439
votes

I often find myself writing R scripts that generate a lot of output. I find it cleaner to put this output into it's own directory(s). What I've written below will check for the existence of a directory and move into it, or create the directory and then move into it. Is there a better way to approach this?

mainDir <- "c:/path/to/main/dir"
subDir <- "outputDirectory"

if (file.exists(subDir)){
    setwd(file.path(mainDir, subDir))
} else {
    dir.create(file.path(mainDir, subDir))
    setwd(file.path(mainDir, subDir))

}
9
I'm sure I've seen an R function that creates a temporary directory with a randomly generated name and returns the name. I think there's a similar one that creates a temp file. I can't find them offhand, but the Databel package (cran.r-project.org/web/packages/DatABEL/index.html) has a function get_temporary_file_name.PaulHurleyuk
You should never use setwd() in R code - it basically defeats the idea of using a working directory because you can no longer easily move your code between computers.hadley
@hadley interesting topic to ponder, I'd appreciate your thoughts on other methods to the same end.
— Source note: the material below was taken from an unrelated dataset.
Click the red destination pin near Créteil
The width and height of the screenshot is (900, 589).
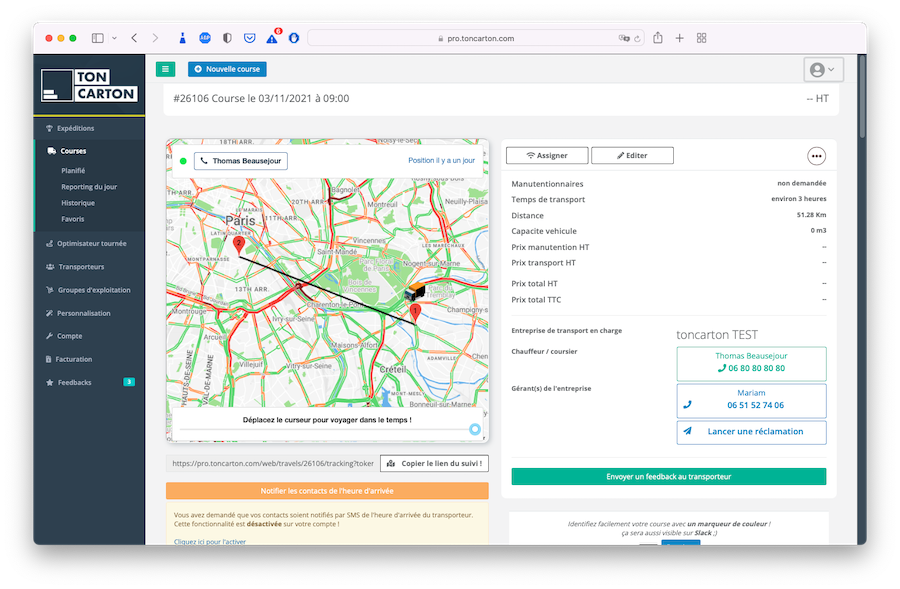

At work, all computers are sync'd to the same network so file paths are consistent. If they aren't, we have bigger issues to deal with than portability of a script. In this particular example, I was writing a script that would be loaded on a machine that will be carried around our national parks for 2 years. This script will grab data from a local SQL instance, do some processing, and spit out a .csv. The end product will be a .bat file that the end user will never have to modify.Chase
@Marek - ahh, I see. So you're saying I should replace my calls to setwd() with something like write.table(file = "path/to/output/directory", ...)?Chase
Yep. Or parametrize out_dir <- "path/to/output/directory" and then use write.table(file = file.path(out_dir,"table_1.csv"), ...). Or even out_file <- function(fnm) file.path("path/to/output/directory", fnm) and then write.table(file = out_file("table_1.csv"), ...) (similar method I use when working with network drives).Marek

9 Answers

440
votes

Use showWarnings = FALSE:

dir.create(file.path(mainDir, subDir), showWarnings = FALSE)
setwd(file.path(mainDir, subDir))

dir.create() does not crash if the directory already exists, it just prints out a warning. So if you can live with seeing warnings, there is no problem with just doing this:

dir.create(file.path(mainDir, subDir))
setwd(file.path(mainDir, subDir))
174
votes

As of April 16, 2015, with the release of R 3.2.0 there's a new function called dir.exists(). To use this function and create the directory if it doesn't exist, you can use:

ifelse(!dir.exists(file.path(mainDir, subDir)), dir.create(file.path(mainDir, subDir)), FALSE)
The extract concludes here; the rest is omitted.